HHS bulletin reviews latest cyberthreats to health care
The latest quarterly bulletin from the Department of Health and Human Services’ Healthcare Cybersecurity Coordination Center reviews cyberthreats to the health care sector in fourth-quarter 2022.
“Ransomware attacks, data breaches, and often both together, continued to be prevalent attacks against the health sector,” the bulletin notes. “Ransomware operators continued to evolve their techniques and weapons for increasing extortion pressure and maximizing their payday. Vulnerabilities in software and hardware platforms, some ubiquitous and some specific to healthcare, continued to keep the attack surface of healthcare organizations wide open. Managed service provider compromise continued to be a significant threat to the health sector, as did supply chain compromise.”

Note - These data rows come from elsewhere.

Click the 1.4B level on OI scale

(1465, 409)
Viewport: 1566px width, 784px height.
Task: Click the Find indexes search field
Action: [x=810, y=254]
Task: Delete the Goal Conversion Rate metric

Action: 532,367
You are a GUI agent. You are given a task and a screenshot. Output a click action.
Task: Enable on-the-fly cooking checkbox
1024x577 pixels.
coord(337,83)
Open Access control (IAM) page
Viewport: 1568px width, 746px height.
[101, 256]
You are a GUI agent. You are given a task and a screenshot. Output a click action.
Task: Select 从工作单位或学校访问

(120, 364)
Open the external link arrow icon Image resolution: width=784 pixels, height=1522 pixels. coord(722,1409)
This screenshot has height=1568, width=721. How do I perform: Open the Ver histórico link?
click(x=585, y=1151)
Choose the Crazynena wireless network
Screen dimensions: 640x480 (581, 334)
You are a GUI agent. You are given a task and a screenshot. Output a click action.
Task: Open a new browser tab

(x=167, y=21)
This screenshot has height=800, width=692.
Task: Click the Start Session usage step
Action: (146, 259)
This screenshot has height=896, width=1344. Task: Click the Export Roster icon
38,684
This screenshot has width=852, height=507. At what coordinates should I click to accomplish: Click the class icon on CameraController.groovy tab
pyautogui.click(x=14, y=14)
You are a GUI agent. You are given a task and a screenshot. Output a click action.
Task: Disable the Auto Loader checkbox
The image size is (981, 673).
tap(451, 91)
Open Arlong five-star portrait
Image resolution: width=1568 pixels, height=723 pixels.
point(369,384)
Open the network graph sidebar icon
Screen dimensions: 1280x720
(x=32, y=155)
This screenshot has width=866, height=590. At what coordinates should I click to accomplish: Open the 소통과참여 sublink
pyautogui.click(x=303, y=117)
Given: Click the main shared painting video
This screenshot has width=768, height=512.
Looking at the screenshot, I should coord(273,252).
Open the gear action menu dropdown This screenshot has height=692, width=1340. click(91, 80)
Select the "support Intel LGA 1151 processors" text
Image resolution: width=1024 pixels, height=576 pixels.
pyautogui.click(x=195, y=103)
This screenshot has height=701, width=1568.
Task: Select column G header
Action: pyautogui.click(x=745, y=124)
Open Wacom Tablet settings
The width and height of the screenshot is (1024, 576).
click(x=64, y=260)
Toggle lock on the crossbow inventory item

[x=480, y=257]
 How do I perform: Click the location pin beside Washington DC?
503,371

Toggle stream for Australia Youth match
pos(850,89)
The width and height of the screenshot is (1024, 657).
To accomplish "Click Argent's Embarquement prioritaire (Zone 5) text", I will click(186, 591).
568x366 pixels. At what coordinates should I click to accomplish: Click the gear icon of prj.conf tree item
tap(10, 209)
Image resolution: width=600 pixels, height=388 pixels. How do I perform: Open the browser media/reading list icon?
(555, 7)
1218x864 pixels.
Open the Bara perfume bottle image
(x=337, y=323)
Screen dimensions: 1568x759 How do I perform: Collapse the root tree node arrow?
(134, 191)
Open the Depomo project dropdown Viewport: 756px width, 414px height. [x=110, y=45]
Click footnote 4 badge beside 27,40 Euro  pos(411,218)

John Riggi, AHA’s national advisor for cybersecurity and risk, said, “As indicated in this summary bulletin, ransomware attacks against health care continue to be a top cyberthreat we face. Unfortunately, as we warned in December, ransomware attacks against hospitals did not subside over the holidays. Ransomware attacks now routinely combine data encryption, theft and extortion along with encryption that disables critical care technology — disrupting health care delivery. Our cyber adversaries have also mapped our mission-critical service and technology providers and are actively targeting them with debilitating ransomware attacks, which may have the cascading effect of disrupting health care delivery. It is recommended that third-party risk management programs be evaluated to determine if risk assessments have been performed for all mission-critical service and technology providers, and that commensurate downtime procedures are in place should those mission-critical services go down due to a cyberattack.”